*Materials provided:*
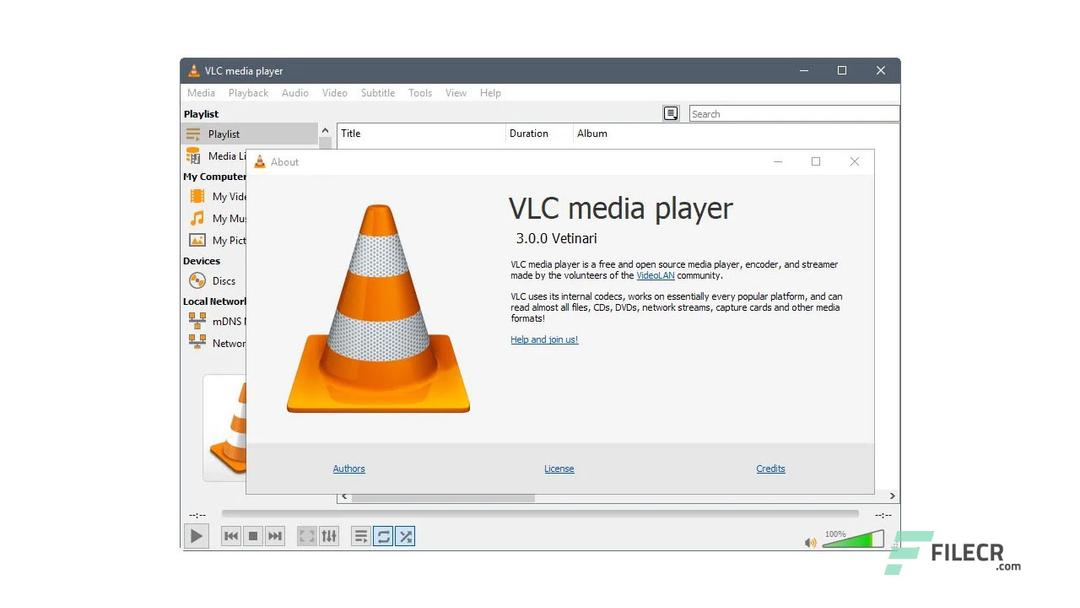
Task: Open the extended audio settings equalizer icon
Action: point(329,536)
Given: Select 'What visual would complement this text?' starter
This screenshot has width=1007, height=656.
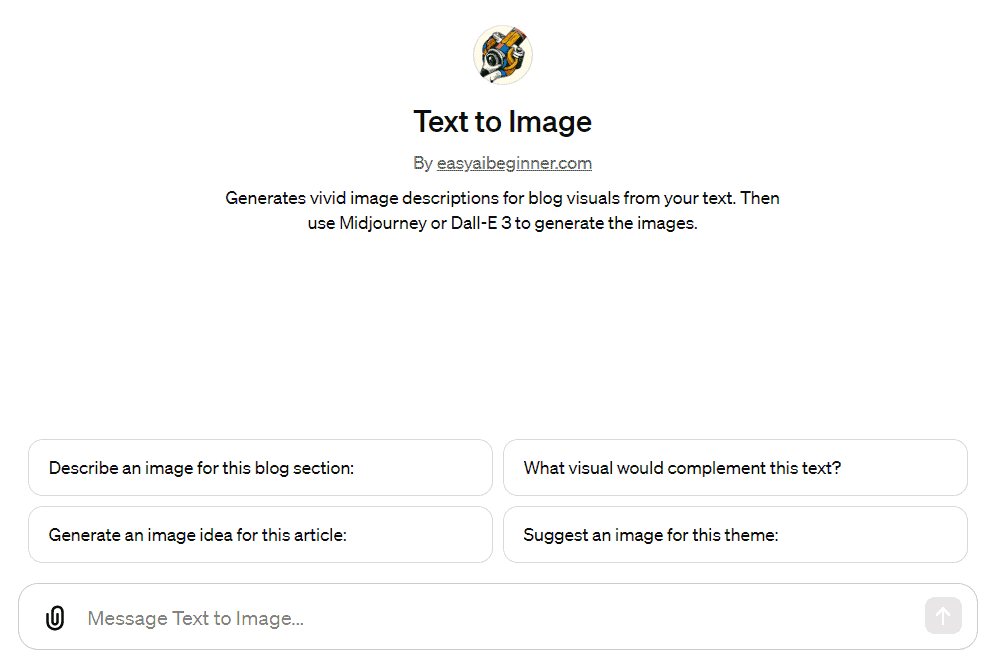Looking at the screenshot, I should (735, 467).
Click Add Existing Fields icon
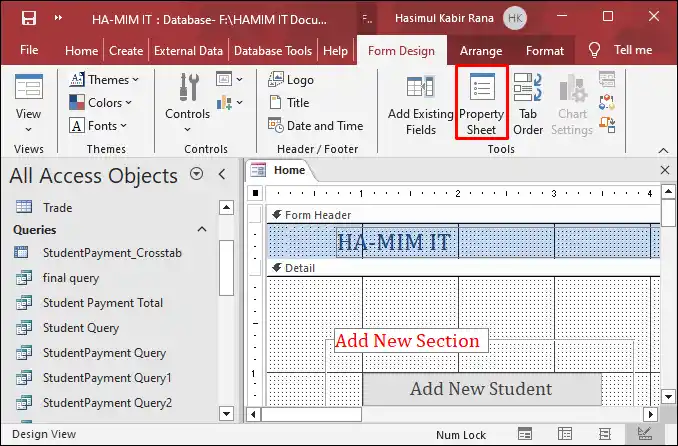Viewport: 678px width, 446px height. tap(420, 103)
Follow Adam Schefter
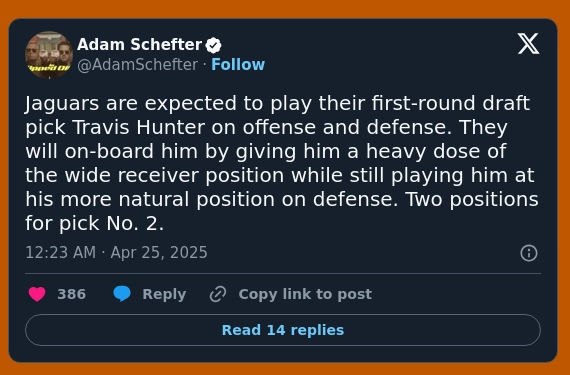Screen dimensions: 570x375 click(x=238, y=65)
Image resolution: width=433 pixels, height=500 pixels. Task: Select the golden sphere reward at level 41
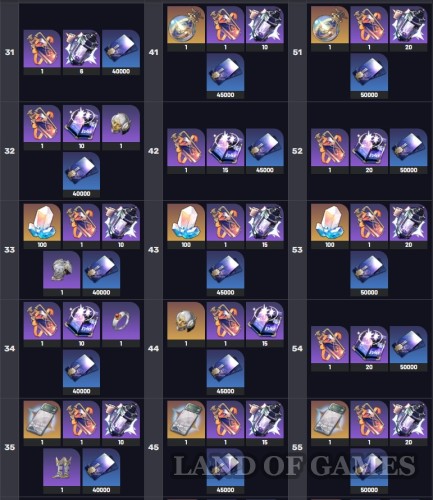coord(186,28)
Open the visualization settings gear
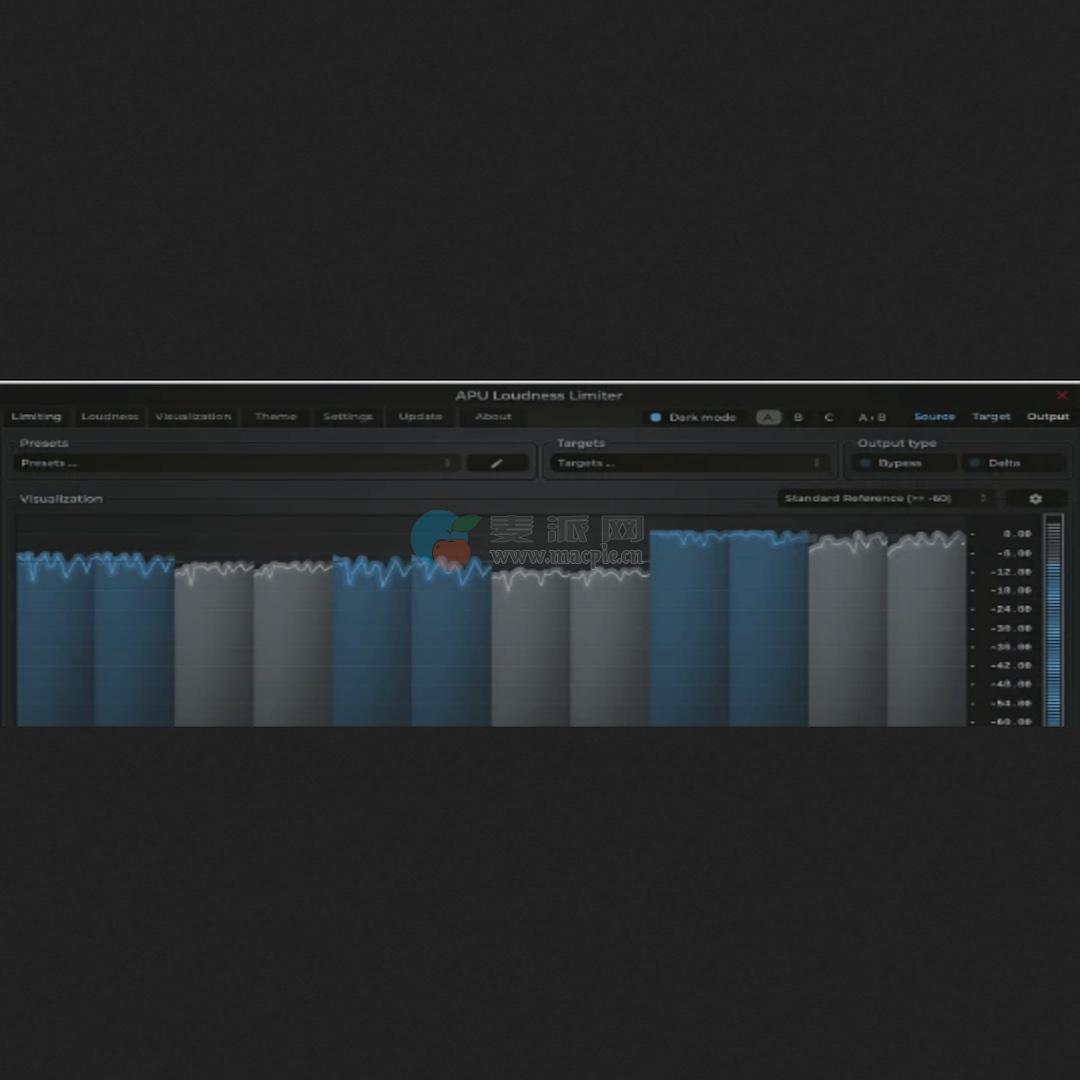 (1036, 498)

*Exercise brief:*
Copy exactly the lines from the line that has "Click Add Existing Fields icon" through the last line of the entries above, inclusive, and no others. Pictures do not go in the copy.

*Written answer:*
Click Add Existing Fields icon
Viewport: 678px width, 446px height. tap(420, 103)
Follow Adam Schefter
Screen dimensions: 570x375 click(x=238, y=65)
Image resolution: width=433 pixels, height=500 pixels. Task: Select the golden sphere reward at level 41
coord(186,28)
Open the visualization settings gear
 (1036, 498)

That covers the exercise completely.